Here are updates from some notable stories from 2017.

Shannon Jones

The story: On Nov. 18, 2015, Jones 5 Auto Sales closed down as angry car owners scrambled to recover their vehicles from the Corvallis consignment lot before they could be hauled off by commercial creditors or seized as evidence by police. An investigation determined that owner Shannon Jones had fleeced dozens of victims out of almost $1.4 million through an elaborate, multiyear scheme. Among other scams, he sold cars to multiple buyers, kept the proceeds from consignment sales and used titles to vehicles he did not own as collateral for loans.

The latest: In a deal with federal prosecutors, Jones pleaded guilty to a single count of wire fraud on May 16 in U.S. District Court in Eugene. He was sentenced to 2½ years in prison and ordered to pay restitution. On July 26, the 46-year-old Jones reported to the Federal Correctional Institution in Sheridan to begin serving his time.

C2C Trail

The story: Local outdoors enthusiasts have been working since the 1970s to create the Corvallis to the Sea Trail, a pathway that would take hikers, bicyclists and horseback riders from the valley to the coast. Early efforts were stymied by the difficulties of working with multiple government agencies, timber companies and private landowners, and the project lay dormant until 2003, when the all-volunteer Corvallis to the Sea Trail Partnership was formed to revive the effort.

The latest: Last September, the C2C Trail’s eastern half — a 32-mile segment from downtown Corvallis to Big Elk Campground in the Coast Range near Harlan — officially opened. It will probably take another two years or more to complete the western half of the trail, a 30-mile segment that ends at Ona Beach State Park south of Newport. Some 25 miles of the route runs through the Siuslaw National Forest, and federal regulations require a formal environmental impact assessment before work can begin. C2C Trail backers are working with Siuslaw officials to accelerate the process.

OSU expansion plans

The story: While growing student numbers at Oregon State University’s main campus have caused friction with some Corvallis residents and led the university to cap enrollment at 28,000 locally, OSU has been pursuing plans to expand its operations in Bend and Newport.

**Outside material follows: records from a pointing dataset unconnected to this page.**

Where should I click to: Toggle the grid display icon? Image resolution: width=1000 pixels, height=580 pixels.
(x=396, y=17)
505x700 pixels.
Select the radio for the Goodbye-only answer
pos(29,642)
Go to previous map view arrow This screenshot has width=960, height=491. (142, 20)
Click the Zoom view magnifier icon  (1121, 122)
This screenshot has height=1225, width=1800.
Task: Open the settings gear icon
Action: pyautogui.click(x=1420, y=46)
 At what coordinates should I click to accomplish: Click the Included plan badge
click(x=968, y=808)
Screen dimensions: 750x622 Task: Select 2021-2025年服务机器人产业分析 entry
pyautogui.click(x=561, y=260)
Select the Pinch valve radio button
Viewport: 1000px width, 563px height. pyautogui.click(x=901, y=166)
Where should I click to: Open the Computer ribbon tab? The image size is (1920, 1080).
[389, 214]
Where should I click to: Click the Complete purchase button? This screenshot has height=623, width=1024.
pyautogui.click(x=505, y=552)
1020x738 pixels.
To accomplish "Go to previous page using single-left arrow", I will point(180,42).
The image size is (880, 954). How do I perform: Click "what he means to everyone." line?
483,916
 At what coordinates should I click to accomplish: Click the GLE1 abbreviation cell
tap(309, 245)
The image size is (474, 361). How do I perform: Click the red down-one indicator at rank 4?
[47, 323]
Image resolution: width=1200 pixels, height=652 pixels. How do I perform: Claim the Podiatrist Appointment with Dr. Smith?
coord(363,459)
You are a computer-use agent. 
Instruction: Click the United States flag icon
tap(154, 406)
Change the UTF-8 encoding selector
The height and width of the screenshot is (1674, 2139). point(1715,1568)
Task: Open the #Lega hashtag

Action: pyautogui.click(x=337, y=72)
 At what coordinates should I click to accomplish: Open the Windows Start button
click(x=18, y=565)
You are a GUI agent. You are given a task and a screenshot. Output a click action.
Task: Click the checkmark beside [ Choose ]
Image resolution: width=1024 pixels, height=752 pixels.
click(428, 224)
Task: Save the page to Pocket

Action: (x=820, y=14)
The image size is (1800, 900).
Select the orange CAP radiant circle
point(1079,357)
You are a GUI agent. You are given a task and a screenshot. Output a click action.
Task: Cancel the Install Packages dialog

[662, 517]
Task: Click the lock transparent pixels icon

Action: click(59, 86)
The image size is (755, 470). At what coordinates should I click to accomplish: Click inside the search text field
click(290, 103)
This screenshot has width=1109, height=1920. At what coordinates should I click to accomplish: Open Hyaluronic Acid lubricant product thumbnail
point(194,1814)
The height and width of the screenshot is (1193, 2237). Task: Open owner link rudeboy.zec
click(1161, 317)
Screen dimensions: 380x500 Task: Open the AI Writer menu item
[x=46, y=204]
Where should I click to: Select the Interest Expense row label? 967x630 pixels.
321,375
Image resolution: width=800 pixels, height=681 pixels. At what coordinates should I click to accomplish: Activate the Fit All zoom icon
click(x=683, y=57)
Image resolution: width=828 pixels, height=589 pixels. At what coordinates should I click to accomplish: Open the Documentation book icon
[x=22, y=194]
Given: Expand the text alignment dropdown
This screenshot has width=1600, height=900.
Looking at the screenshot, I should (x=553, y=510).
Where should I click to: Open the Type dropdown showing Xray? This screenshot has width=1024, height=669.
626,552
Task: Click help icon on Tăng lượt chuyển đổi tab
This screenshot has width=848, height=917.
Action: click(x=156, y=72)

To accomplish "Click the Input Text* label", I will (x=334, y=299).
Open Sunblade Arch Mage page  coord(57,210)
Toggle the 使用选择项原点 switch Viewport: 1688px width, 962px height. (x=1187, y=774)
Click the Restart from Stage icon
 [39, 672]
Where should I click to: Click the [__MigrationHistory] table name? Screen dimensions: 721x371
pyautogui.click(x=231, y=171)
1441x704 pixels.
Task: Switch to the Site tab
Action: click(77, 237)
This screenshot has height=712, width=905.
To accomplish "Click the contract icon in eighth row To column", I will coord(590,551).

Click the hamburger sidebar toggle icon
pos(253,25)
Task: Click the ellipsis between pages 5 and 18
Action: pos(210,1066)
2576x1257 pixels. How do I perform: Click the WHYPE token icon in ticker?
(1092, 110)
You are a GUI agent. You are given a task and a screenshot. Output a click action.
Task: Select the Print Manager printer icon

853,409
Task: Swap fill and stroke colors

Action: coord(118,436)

The latest: Both satellite campuses got a boost in 2017. On Oct. 30, the Deschutes County Board of Commissioners voted to sell a 72-acre former landfill to the university. The site is adjacent to OSU-Cascades, which opened on 10 acres in 2016. Along with a 46-acre former pumice mine previously acquired by OSU, the university now owns 128 acres in Bend, where it eventually hopes to enroll up to 5,000 students. On Nov. 15, OSU unveiled plans for a 72,000-square-foot classroom and laboratory building on Newport’s Yaquina Bay to support its Marine Studies Initiative. While critics object to the structure’s siting in a tsunami zone, university officials claim the building’s design will allow it to function as an evacuation center. By 2025, OSU expects to be educating 500 students a year at the Newport campus.